** INPUT DATA **

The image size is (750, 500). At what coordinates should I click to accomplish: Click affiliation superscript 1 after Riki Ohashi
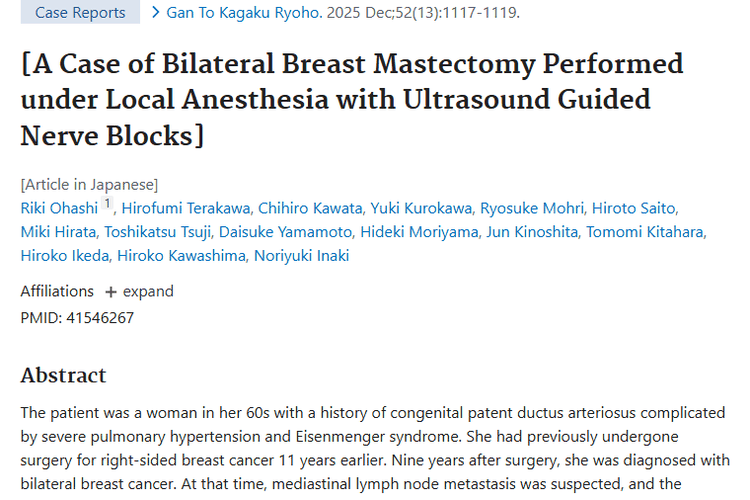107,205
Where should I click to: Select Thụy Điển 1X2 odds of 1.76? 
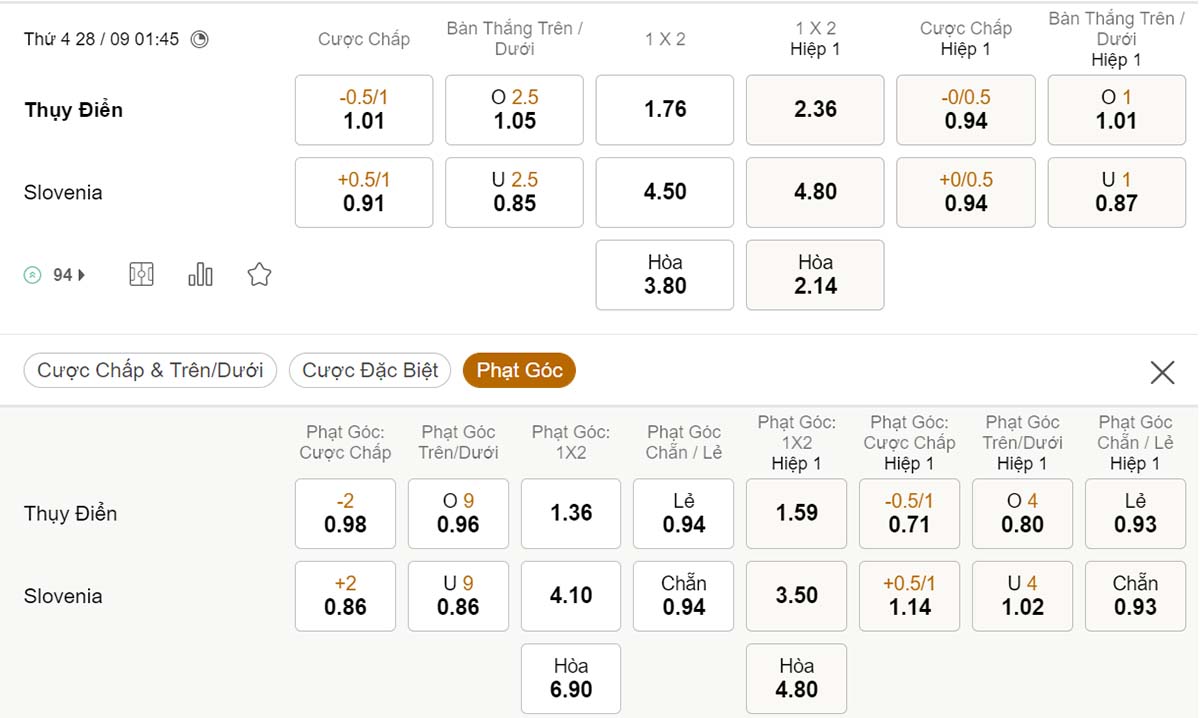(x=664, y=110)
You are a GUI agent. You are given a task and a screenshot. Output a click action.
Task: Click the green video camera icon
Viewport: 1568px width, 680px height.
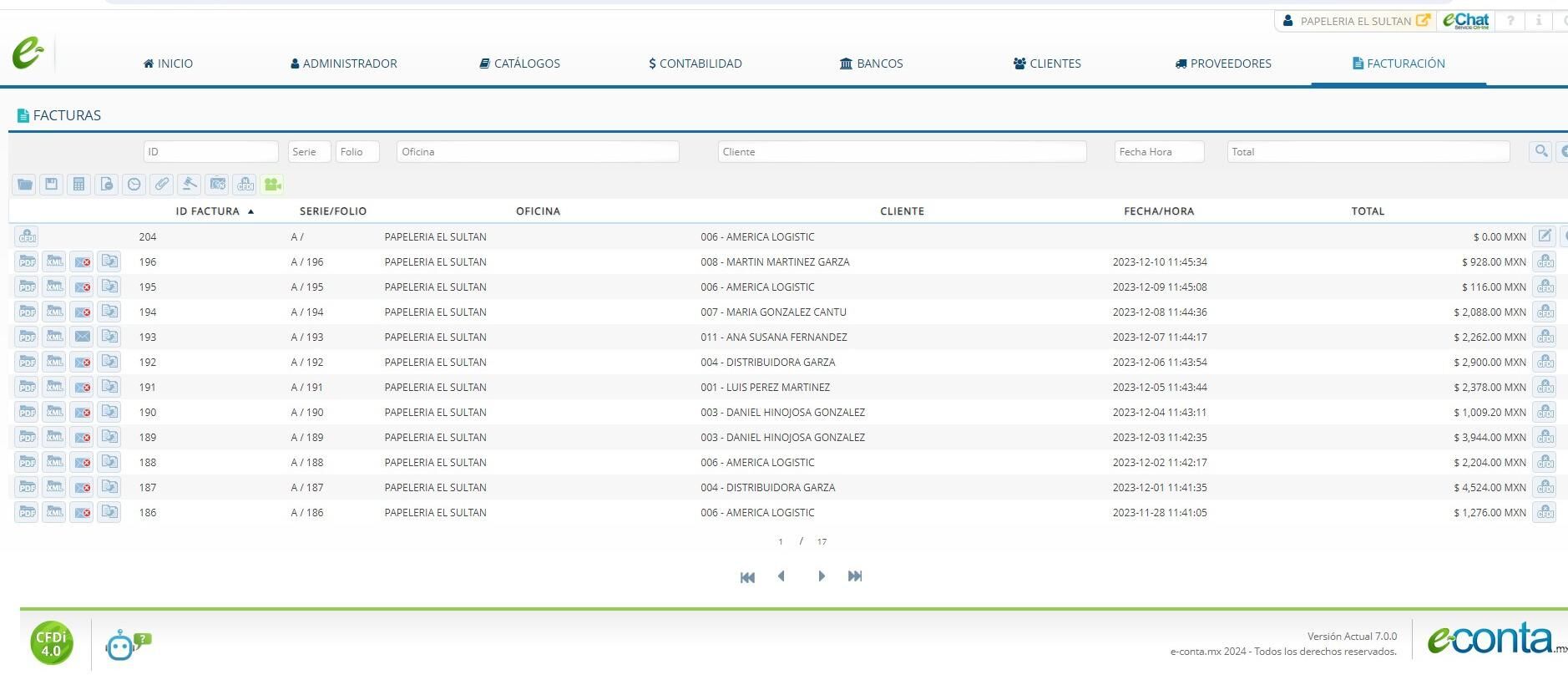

** EXERCISE PROMPT **
Reproduce each line of the records exactly, and omit every picture.

** RESPONSE TO THIS TASK **
The image size is (750, 500). At what coordinates should I click to accomplish: Click affiliation superscript 1 after Riki Ohashi
107,205
Where should I click to: Select Thụy Điển 1X2 odds of 1.76? 
(x=664, y=110)
You are a GUI agent. You are given a task and a screenshot. Output a click action.
Task: Click the green video camera icon
Viewport: 1568px width, 680px height.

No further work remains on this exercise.